**WRITTEN INSTRUCTION 1**
Translate this sentence from the rental voucher bill into Spanish: "The earned release time shall be for good behavior and good performance, as determined by the correctional agency having jurisdiction."
**WRITTEN INSTRUCTION 2**
Rewrite the rental voucher bill from "BE IT ENACTED" up to and including "earning the credits.", replacing "correctional agency" with "corrections authority" each time it occurs.
**WRITTEN INSTRUCTION 3**
Extend the rental voucher bill past its final sentence, writing the next part in the same legislative style.

**TEXT BLOCK**
[Begin]
By Senators Dammeier, Harper, Pearson, and Darneille

Read first time 01/18/13.   Referred to Committee on Human Services & Corrections.



     AN ACT Relating to conditions under which the department of corrections provides rental vouchers to an offender; amending RCW 9.94A.729; and adding a new section to chapter 72.09 RCW.

BE IT ENACTED BY THE LEGISLATURE OF THE STATE OF WASHINGTON:

Sec. 1   RCW 9.94A.729 and 2011 1st sp.s. c 40 s 4 are each amended to read as follows:
     (1)(a) The term of the sentence of an offender committed to a correctional facility operated by the department may be reduced by earned release time in accordance with procedures that shall be developed and adopted by the correctional agency having jurisdiction in which the offender is confined. The earned release time shall be for good behavior and good performance, as determined by the correctional agency having jurisdiction. The correctional agency shall not credit the offender with earned release credits in advance of the offender actually earning the credits.
[End]
**DATA SECTION**
[Begin]
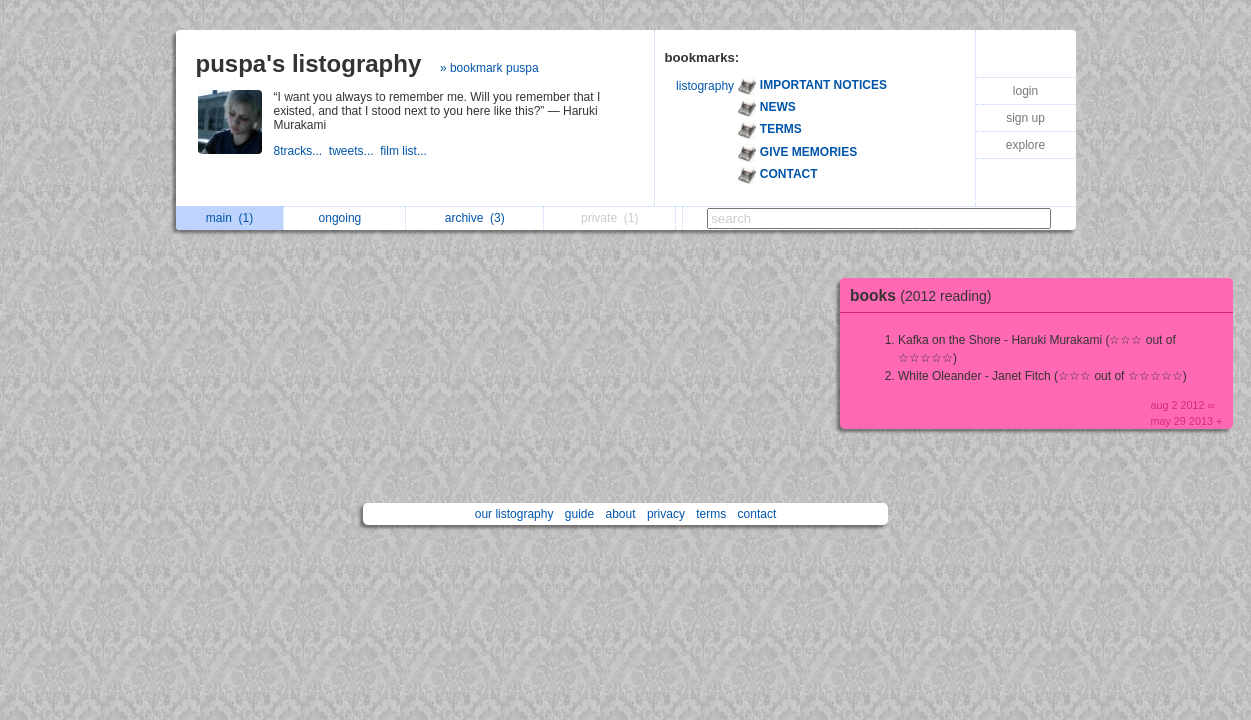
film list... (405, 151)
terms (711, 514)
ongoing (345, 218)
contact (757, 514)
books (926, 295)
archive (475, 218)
[End]
[Begin]
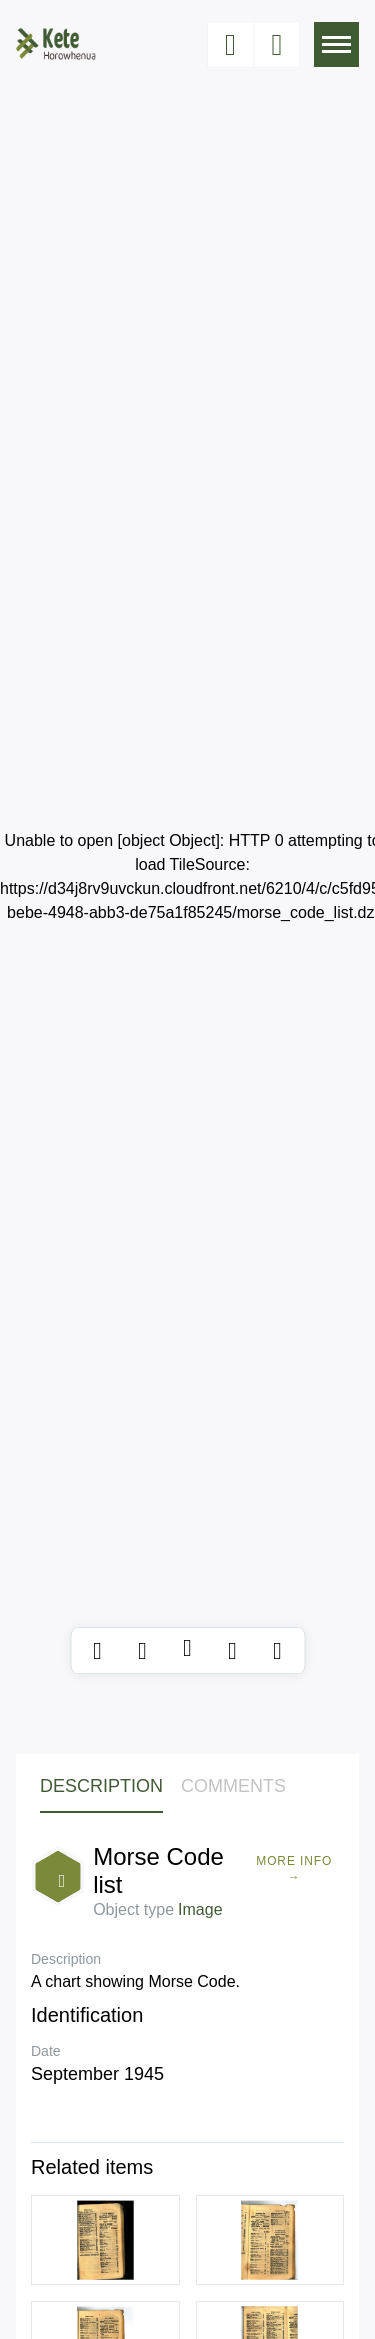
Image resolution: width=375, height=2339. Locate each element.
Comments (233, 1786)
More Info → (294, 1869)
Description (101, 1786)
[End]
**EXPECTED OUTPUT 1**
El tiempo de liberación obtenido será por buena conducta y buen desempeño, según lo determine el organismo correccional que tenga jurisdicción.

**EXPECTED OUTPUT 2**
BE IT ENACTED BY THE LEGISLATURE OF THE STATE OF WASHINGTON:

Sec. 1   RCW 9.94A.729 and 2011 1st sp.s. c 40 s 4 are each amended to read as follows:
     (1)(a) The term of the sentence of an offender committed to a correctional facility operated by the department may be reduced by earned release time in accordance with procedures that shall be developed and adopted by the corrections authority having jurisdiction in which the offender is confined. The earned release time shall be for good behavior and good performance, as determined by the corrections authority having jurisdiction. The corrections authority shall not credit the offender with earned release credits in advance of the offender actually earning the credits.

**EXPECTED OUTPUT 3**
     (b) Any program established pursuant to this section shall allow an offender to earn early release credits for presentence incarceration. If an offender is transferred from a county jail to the department, the administrator of a county jail facility shall certify to the department the amount of time spent in custody at the facility and the amount of earned release time. The department may approve a jail certification from a correctional agency that calculates earned release time based on the actual amount of confinement time served by the offender before sentencing when an erroneous calculation of confinement time served by the offender before sentencing appears on the judgment and sentence.
     (2) An offender who has been convicted of a felony committed after July 23, 1995, that involves any applicable deadly weapon enhancements under RCW 9.94A.533 (3) or (4), or both, shall not receive any good time credits or earned release time for that portion of his or her sentence that results from any deadly weapon enhancements.
     (3) An offender may earn early release time as follows:
     (a) In the case of an offender convicted of a serious violent offense, or a sex offense that is a class A felony, committed on or after July 1, 1990, and before July 1, 2003, the aggregate earned release time may not exceed fifteen percent of the sentence.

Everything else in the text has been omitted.